La retención forzada de personas se ha convertido en un hecho demasiado frecuente. Son varias las veces en que una alta autoridad concurrió a un lugar de conflicto, con el propósito de dialogar, y quienes ejecutaban medidas de presión la tomaron de rehén y no la liberaron sino hasta conseguir que acceda a las demandas de los movilizados.
Se trata de una práctica que incluso llegó a tener consecuencias fatales. Recordemos que, en agosto de 2016, el entonces viceministro de Régimen Interior, Rodolfo Illanes, fue retenido por cooperativistas que bloqueaban la ruta; luego, torturaron y, finalmente, lo mataron.
Dos casos en la semana que termina tienen entre sus víctimas a autoridades estatales y llaman la atención por la facilidad con la que bolivianos de a pie, sin intenciones dolosas, vulneran los derechos de sus conciudadanos.
El hecho de que esos actos —motivados por intereses colectivos, lo que no impide que puedan ser considerados como delitos— hayan sido dirigidos de manera específica contra altos funcionarios del Gobierno y representantes departamentales electos amerita algunas reflexiones acerca del desgaste de la capacidad de diálogo y la exacerbación de la desconfianza ciudadana respecto de las instancias estatales.
El primero ocurrió el lunes pasado en Guayaramerín, Beni, donde pobladores de esa ciudad fronteriza con Brasil retuvieron varias horas a un ministro y dos viceministros que estaban reunidos con representantes cívicos locales para tratar el tema de un puente cuya demora en su construcción es atribuida al Gobierno boliviano.
“Estamos secuestrados por la gente”, declaró aquel día el Viceministro de Transportes a los periodistas, retenidos en el mismo lugar. Advertía que “retener a las personas contra su voluntad es un delito”.
Una situación similar se produjo el jueves, en la Gobernación y en la Asamblea Legislativa Departamental de Cochabamba, cuyas instalaciones fueron sitiadas por comunarios de Cotapachi que impidieron durante más de nueve horas el ingreso o la salida de personas.
Ellos reclamaban una respuesta a su demanda de asfaltado de una vía que pasa por el lugar donde viven y genera nubes de polvo al ser utilizada por los vehículos como alternativa de circulación cuando otras avenidas están bloqueadas.
En ambos casos, las medidas de presión de quienes demandaban la satisfacción de sus reclamos afectaron a ciudadanos ajenos al problema y que se encontraban en los recintos intervenidos por razones de trabajo, como los periodistas, o debido a la necesidad de realizar trámites.
Las medidas de presión no tuvieron mayores consecuencias y terminaron de manera pacífica —como otras similares anteriores cuya lista sería imposible de enumerar— sin mayor consideración a los perjuicios sufridos por quienes estuvieron retenidos contra su voluntad.
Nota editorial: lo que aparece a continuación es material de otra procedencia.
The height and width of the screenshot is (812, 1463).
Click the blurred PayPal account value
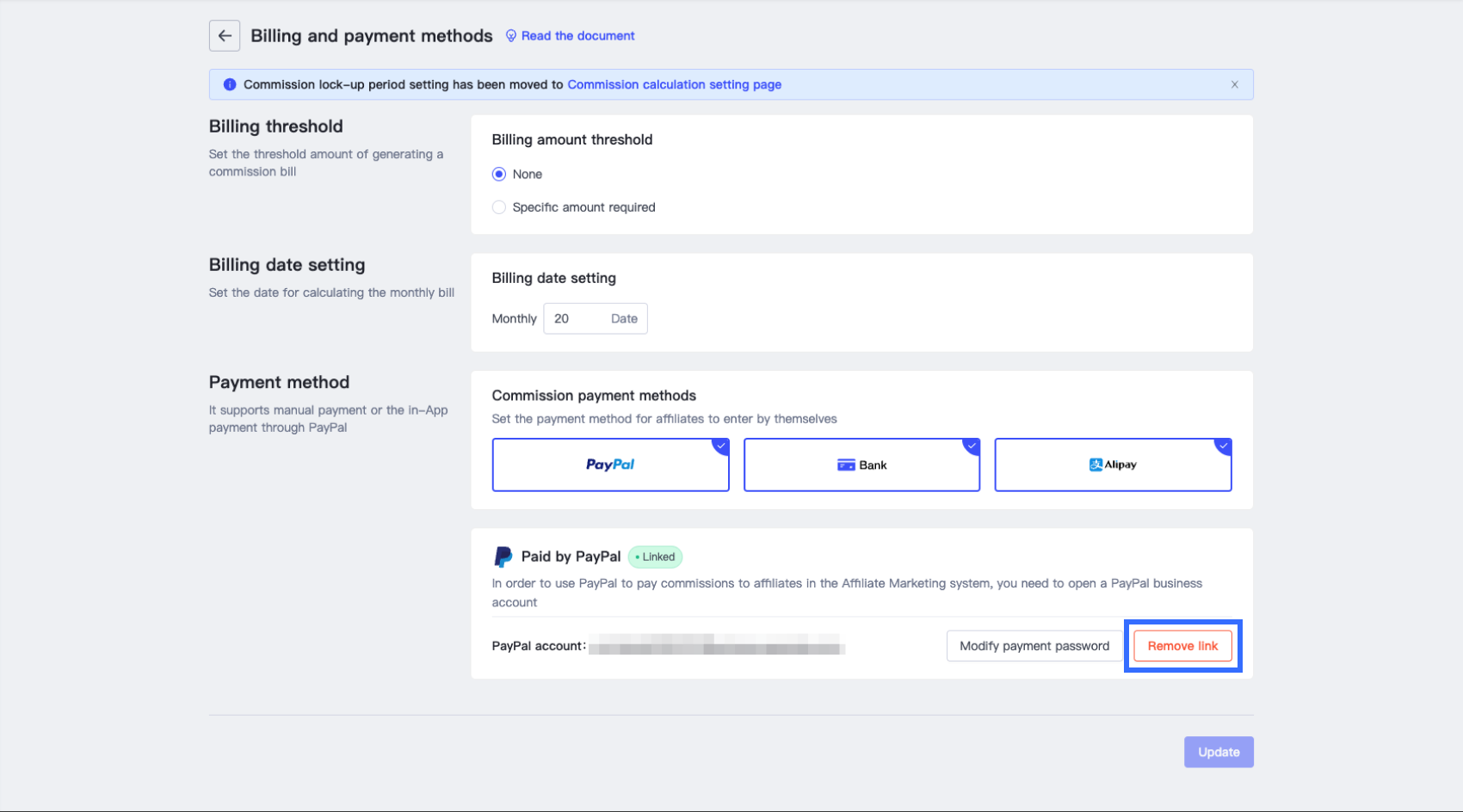(716, 646)
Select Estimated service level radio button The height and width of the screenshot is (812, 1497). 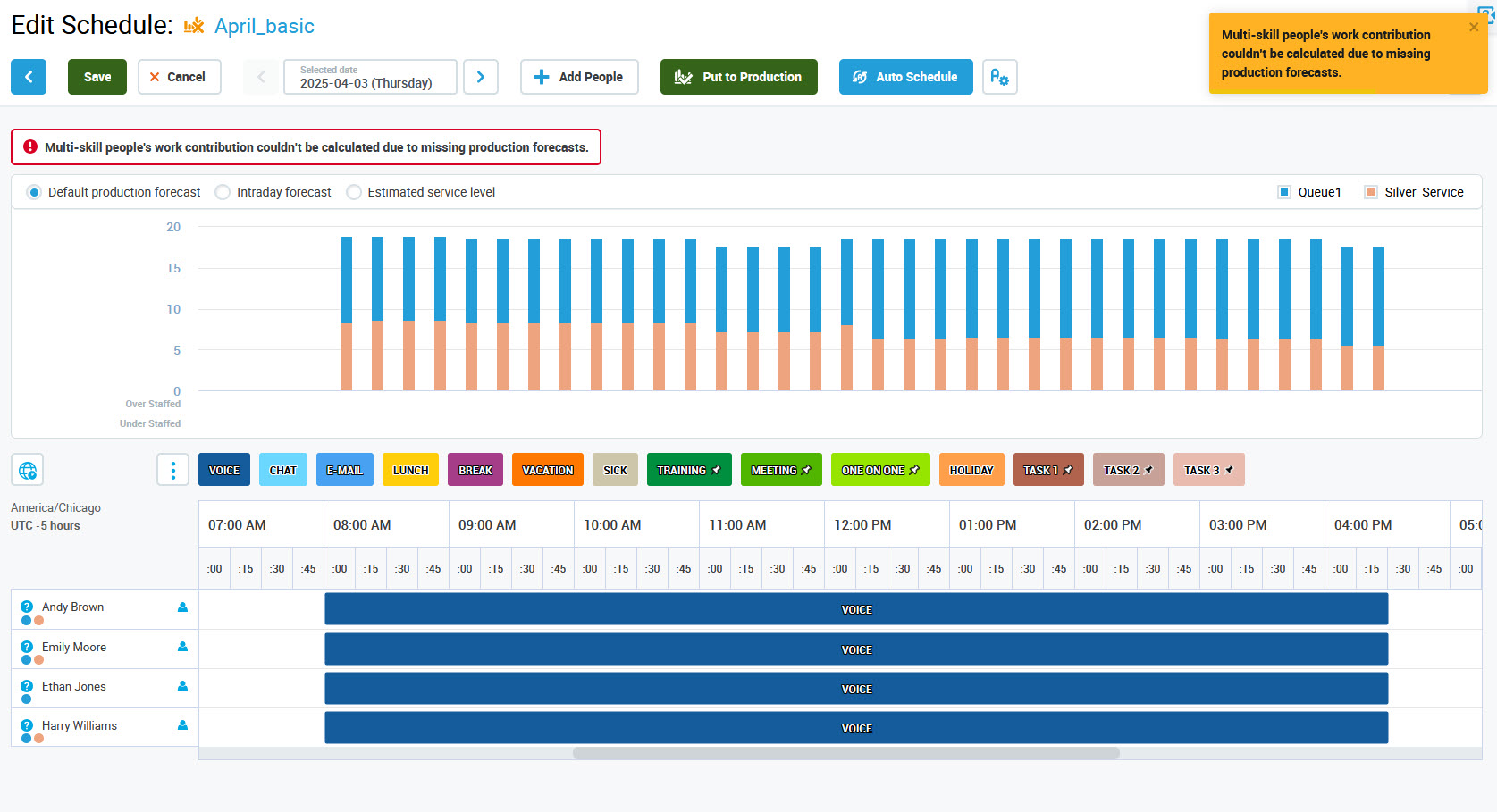point(354,192)
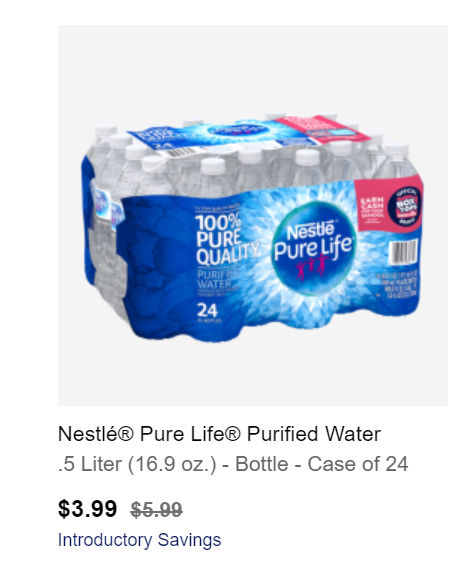Click the $3.99 sale price

coord(87,509)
Y quienes ocuparon los recintos bloqueando sus accesos volvieron a sus casas sin más trámite ni cuestionamiento.
Esa “normalidad” con la que se viven en el país este tipo de intervenciones colectivas, que coartan derechos ciudadanos como la libre circulación o la libertad personal, es un síntoma inequívoco de la precaria vigencia del imperio de la ley y de la incapacidad de las instancias estatales para dialogar de manera satisfactoria con la población.
También es un preocupante síntoma de que la violencia se ha instalado en el imaginario colectivo que, debido a ello, no entiende otra forma de negociar que no sea a través de las presiones, las medidas de hecho y, eventualmente, la comisión de delitos. Es una muy mala práctica que va camino a convertirse en costumbre.